Questions on the material -
1. Copy the stretch of the EC2 user-data thread from "I have encountered" through "not been executed.", renaming "custom user-data script" to "custom launch script".
2. Write what comes next in the EC2 user-data thread, picking up after its last sentence.
==== Selected text ====
Amazon EC2 custom AMI not running bootstrap (user-data)

Amazon EC2 custom AMI not running bootstrap (user-data) - amazon-web-services

I have encountered an issue when creating custom AMIs (images) on EC2 instances. If I start up a Windows default 2012 server instance with a custom bootstrap/user-data script such as;
<powershell>
PowerShell "(New-Object System.Net.WebClient).DownloadFile('http://download.microsoft.com/download/3/2/2/3224B87F-CFA0-4E70-BDA3-3DE650EFEBA5/vcredist_x64.exe','C:\vcredist_x64.exe')"
</powershell>
It will work as intended and go to the URL and download the file, and store it on the C: Drive.
But if I setup a Windows Server Instance, then create a image from it, and store it as a Custom AMI, then deploy it with the exact same custom user-data script it will not work. But if I go to the instance url (http://169.254.169.254/latest/user-data) it will show the script has imported successfully but has not been executed.
After checking the error logs I have noticed this on a regular occasion:
Failed to fetch instance metadata http://169.254.169.254/latest/user-data with exception The remote server returned an error: (404) Not Found.

Update 4/15/2017: For EC2Launch and Windows Server 2016 AMIs
Per AWS documentation for EC2Launch, Windows Server 2016 users can continue using the persist tags introduced in EC2Config 2.1.10:
For EC2Config version 2.1.10 and later, or for EC2Launch, you can use
true in the user data to enable the plug-in after
user data execution.
User data example:
<powershell>
insert script here
</powershell>
<persist>true</persist>
For subsequent boots:
Windows Server 2016 users must additionally enable configure and enable EC2Launch instead of EC2Config. EC2Config was deprecated on Windows Server 2016 AMIs in favor of EC2Launch.
Run the following powershell to schedule a Windows Task that will run the user data on next boot:
C:\ProgramData\Amazon\EC2-Windows\Launch\Scripts\InitializeInstance.ps1 –Schedule
By design, this task is disabled after it is run for the first time. However, using the persist tag causes Invoke-UserData to schedule a separate task via Register-FunctionScheduler, to persist your user data on subsequent boots. You can see this for yourself at C:\ProgramData\Amazon\EC2-Windows\Launch\Module\Scripts\Invoke-Userdata.ps1.
Further troubleshooting:
If you're having additional issues with your user data scripts, you can find the user data execution logs at C:\ProgramData\Amazon\EC2-Windows\Launch\Log\UserdataExecution.log for instances sourced from the WS 2016 base AMI.
==== Data section ====
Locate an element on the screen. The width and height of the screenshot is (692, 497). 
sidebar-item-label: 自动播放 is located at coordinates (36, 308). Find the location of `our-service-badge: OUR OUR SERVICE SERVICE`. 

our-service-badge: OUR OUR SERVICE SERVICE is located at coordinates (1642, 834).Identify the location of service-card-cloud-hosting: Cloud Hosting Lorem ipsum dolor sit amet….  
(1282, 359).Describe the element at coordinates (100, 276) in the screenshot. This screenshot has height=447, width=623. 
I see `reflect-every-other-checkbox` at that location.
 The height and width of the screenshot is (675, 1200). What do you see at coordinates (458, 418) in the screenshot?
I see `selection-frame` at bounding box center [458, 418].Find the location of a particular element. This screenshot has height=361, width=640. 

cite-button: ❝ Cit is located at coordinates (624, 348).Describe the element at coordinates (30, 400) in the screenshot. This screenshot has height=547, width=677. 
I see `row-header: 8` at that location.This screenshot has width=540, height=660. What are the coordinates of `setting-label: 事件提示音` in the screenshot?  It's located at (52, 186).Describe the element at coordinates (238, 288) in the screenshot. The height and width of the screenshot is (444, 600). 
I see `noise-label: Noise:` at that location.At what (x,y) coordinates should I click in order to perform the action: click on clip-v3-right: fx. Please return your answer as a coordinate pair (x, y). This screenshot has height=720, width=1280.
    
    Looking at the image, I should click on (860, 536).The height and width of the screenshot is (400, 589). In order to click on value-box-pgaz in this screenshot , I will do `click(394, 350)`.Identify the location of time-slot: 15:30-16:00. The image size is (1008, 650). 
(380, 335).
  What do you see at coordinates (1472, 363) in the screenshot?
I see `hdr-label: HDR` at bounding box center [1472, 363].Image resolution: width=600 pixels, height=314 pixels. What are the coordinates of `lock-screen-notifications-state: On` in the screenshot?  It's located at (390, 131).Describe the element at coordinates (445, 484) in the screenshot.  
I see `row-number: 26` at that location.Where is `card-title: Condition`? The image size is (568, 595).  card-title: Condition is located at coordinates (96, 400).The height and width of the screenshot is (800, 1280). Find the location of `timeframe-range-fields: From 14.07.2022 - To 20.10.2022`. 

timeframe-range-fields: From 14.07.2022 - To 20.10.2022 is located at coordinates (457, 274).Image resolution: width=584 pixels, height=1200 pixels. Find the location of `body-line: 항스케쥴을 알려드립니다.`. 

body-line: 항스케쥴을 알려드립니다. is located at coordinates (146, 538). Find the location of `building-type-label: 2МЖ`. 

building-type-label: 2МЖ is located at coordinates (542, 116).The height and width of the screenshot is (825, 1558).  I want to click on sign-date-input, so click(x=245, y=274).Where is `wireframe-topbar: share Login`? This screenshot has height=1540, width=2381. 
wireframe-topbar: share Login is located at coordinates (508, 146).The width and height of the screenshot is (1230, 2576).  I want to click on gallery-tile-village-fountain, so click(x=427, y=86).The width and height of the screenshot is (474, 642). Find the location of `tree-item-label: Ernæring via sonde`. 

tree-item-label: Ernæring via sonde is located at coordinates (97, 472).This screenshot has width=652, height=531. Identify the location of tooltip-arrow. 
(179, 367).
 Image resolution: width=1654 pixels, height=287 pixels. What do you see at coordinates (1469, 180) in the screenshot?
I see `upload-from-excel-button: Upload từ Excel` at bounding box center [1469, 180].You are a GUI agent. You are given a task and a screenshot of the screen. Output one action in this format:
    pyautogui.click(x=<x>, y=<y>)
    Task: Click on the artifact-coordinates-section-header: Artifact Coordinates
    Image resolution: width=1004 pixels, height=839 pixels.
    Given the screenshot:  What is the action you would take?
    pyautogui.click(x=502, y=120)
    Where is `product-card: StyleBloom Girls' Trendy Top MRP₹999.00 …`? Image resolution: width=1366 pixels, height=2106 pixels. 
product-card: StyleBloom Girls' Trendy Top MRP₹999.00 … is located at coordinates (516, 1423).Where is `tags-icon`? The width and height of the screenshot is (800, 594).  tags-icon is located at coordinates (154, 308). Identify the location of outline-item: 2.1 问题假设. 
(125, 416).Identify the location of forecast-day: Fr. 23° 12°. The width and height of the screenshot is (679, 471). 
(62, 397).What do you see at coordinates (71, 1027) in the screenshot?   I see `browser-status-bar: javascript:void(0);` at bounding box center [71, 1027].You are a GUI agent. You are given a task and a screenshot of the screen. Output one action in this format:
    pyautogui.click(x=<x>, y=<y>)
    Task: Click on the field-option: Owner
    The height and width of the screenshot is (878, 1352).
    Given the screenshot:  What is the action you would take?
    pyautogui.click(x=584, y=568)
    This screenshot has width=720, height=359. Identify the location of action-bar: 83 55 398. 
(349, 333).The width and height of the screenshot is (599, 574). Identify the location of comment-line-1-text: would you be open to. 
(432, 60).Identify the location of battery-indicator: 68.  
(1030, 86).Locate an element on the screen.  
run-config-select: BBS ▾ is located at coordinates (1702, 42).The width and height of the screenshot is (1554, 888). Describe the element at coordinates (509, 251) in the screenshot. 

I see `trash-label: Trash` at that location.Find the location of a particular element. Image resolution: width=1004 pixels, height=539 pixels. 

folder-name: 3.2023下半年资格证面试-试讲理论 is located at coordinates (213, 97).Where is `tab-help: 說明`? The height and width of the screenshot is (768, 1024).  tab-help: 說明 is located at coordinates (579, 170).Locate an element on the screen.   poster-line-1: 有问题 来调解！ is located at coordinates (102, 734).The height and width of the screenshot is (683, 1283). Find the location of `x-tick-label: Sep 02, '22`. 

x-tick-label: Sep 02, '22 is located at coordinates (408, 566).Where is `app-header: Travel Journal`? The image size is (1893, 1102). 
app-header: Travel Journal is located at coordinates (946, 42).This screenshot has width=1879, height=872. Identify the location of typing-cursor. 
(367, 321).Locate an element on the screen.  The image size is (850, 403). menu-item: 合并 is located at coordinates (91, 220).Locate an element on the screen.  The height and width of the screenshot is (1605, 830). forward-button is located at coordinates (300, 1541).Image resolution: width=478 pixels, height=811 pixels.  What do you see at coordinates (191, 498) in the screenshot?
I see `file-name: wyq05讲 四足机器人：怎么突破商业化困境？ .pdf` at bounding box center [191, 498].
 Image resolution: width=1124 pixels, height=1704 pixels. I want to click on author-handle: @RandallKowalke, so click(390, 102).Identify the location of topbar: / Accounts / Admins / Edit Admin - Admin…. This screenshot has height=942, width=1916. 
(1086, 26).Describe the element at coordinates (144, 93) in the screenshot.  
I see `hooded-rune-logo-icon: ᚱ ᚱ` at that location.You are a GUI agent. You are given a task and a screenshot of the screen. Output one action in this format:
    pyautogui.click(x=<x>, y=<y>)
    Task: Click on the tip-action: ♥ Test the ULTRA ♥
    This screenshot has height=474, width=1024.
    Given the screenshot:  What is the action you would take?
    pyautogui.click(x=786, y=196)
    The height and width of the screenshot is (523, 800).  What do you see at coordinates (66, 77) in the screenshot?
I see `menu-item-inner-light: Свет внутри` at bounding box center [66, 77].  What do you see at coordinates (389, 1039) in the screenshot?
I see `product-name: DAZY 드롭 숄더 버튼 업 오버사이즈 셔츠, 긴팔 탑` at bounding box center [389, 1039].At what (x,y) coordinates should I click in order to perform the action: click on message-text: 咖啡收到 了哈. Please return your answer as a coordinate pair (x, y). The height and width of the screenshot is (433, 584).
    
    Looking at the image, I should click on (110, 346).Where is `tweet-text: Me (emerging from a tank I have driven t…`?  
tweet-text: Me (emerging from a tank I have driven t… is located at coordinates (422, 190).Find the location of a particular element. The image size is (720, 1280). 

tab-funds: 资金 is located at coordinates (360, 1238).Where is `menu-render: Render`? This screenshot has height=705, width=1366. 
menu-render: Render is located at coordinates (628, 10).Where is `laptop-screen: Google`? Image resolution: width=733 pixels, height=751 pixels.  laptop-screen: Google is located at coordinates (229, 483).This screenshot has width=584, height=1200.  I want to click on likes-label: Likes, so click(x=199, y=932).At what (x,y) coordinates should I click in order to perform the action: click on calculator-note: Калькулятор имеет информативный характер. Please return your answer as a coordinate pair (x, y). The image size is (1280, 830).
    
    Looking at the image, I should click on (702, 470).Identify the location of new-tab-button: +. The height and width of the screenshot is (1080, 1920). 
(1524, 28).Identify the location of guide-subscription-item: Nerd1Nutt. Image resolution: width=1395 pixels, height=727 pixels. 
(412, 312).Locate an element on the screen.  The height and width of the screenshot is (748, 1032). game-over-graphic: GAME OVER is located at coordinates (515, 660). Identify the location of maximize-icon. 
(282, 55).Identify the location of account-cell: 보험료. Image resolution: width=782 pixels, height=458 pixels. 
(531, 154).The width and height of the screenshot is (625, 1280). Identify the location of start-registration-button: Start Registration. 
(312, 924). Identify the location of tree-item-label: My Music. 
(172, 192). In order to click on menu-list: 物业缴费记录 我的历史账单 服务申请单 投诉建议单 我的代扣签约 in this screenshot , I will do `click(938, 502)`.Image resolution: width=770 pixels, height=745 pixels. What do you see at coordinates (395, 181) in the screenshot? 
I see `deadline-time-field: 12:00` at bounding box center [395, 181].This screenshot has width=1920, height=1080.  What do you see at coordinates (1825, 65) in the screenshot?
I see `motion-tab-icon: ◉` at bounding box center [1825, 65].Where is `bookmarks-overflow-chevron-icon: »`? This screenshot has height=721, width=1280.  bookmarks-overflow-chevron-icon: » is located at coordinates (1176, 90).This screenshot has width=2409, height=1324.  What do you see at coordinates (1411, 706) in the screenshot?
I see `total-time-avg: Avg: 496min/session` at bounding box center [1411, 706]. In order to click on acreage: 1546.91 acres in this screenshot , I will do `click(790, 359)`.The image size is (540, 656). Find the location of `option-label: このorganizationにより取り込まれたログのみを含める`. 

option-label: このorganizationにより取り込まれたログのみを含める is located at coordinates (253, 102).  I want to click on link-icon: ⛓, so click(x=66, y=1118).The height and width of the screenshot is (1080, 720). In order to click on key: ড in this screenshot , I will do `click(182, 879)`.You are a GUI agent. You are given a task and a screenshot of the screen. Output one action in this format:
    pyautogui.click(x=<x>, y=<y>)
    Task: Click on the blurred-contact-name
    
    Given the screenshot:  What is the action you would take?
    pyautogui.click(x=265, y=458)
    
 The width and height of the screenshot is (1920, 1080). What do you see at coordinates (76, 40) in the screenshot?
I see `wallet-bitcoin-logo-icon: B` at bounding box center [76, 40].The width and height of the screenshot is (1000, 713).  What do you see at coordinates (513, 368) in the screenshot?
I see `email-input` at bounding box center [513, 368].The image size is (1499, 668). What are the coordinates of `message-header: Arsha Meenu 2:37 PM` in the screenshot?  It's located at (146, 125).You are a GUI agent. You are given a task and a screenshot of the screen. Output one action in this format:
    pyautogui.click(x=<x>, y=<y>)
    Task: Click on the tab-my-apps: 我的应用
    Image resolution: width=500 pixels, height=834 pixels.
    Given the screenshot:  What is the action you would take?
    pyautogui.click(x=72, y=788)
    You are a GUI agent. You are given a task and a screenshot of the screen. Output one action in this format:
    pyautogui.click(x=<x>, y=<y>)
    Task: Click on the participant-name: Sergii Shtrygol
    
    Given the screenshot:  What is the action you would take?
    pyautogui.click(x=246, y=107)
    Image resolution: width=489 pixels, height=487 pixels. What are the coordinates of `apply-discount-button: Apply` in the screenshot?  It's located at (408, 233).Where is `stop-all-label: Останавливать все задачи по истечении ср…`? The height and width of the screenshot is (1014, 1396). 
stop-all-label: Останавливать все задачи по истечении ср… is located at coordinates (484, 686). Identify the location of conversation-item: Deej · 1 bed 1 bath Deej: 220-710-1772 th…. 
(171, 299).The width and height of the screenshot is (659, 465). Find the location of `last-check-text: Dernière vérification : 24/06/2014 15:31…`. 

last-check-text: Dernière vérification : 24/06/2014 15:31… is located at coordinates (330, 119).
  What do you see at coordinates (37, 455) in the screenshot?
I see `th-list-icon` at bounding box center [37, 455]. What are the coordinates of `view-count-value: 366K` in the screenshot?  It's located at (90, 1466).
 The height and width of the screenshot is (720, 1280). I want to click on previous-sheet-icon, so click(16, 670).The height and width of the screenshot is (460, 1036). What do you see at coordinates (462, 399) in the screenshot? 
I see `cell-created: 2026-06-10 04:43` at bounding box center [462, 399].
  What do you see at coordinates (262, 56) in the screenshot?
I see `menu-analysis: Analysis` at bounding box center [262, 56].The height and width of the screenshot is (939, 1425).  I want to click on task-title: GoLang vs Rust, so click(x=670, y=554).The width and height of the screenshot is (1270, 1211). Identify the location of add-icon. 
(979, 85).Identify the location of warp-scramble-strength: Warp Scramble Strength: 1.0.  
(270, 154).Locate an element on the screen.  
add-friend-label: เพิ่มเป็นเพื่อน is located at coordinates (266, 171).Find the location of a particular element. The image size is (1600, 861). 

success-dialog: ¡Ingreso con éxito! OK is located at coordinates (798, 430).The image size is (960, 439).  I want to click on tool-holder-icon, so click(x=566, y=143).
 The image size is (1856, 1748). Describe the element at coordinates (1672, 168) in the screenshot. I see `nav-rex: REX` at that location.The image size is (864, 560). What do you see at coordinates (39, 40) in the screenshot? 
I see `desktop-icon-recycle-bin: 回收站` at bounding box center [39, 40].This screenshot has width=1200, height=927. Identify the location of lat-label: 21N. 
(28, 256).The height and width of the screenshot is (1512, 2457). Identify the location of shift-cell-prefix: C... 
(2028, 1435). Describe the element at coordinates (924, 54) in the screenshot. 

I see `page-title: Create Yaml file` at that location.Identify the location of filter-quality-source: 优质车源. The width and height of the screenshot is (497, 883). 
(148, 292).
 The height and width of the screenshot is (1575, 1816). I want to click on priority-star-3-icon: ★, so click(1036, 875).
====
Responses by task -
1.
I have encountered an issue when creating custom AMIs (images) on EC2 instances. If I start up a Windows default 2012 server instance with a custom bootstrap/user-data script such as;
<powershell>
PowerShell "(New-Object System.Net.WebClient).DownloadFile('http://download.microsoft.com/download/3/2/2/3224B87F-CFA0-4E70-BDA3-3DE650EFEBA5/vcredist_x64.exe','C:\vcredist_x64.exe')"
</powershell>
It will work as intended and go to the URL and download the file, and store it on the C: Drive.
But if I setup a Windows Server Instance, then create a image from it, and store it as a Custom AMI, then deploy it with the exact same custom launch script it will not work. But if I go to the instance url (http://169.254.169.254/latest/user-data) it will show the script has imported successfully but has not been executed.

2.
Original Answer: For EC2Config and older versions of Windows Server
User data execution is automatically disabled after the initial boot. When you created your image, it is probable that execution had already been disabled. This is configurable manually within C:\Program Files\Amazon\Ec2ConfigService\Settings\Config.xml.
The documentation for "Configuring a Windows Instance Using the EC2Config Service" suggests several options:
Programmatically create a scheduled task to run at system start using schtasks.exe /Create, and point the scheduled task to the user data script (or another script) at C:\Program Files\Amazon\Ec2ConfigServer\Scripts\UserScript.ps1.
Programmatically enable the user data plug-in in Config.xml.
Example, from the documentation:
<powershell>
$EC2SettingsFile="C:\Program Files\Amazon\Ec2ConfigService\Settings\Config.xml"
$xml = [xml](get-content $EC2SettingsFile)
$xmlElement = $xml.get_DocumentElement()
$xmlElementToModify = $xmlElement.Plugins
foreach ($element in $xmlElementToModify.Plugin)
{
if ($element.name -eq "Ec2SetPassword")
{
$element.State="Enabled"
}
elseif ($element.name -eq "Ec2HandleUserData")
{
$element.State="Enabled"
}
}
$xml.Save($EC2SettingsFile)
</powershell>
Starting with EC2Config version 2.1.10, you can use <persist>true</persist> to enable the plug-in after user data execution.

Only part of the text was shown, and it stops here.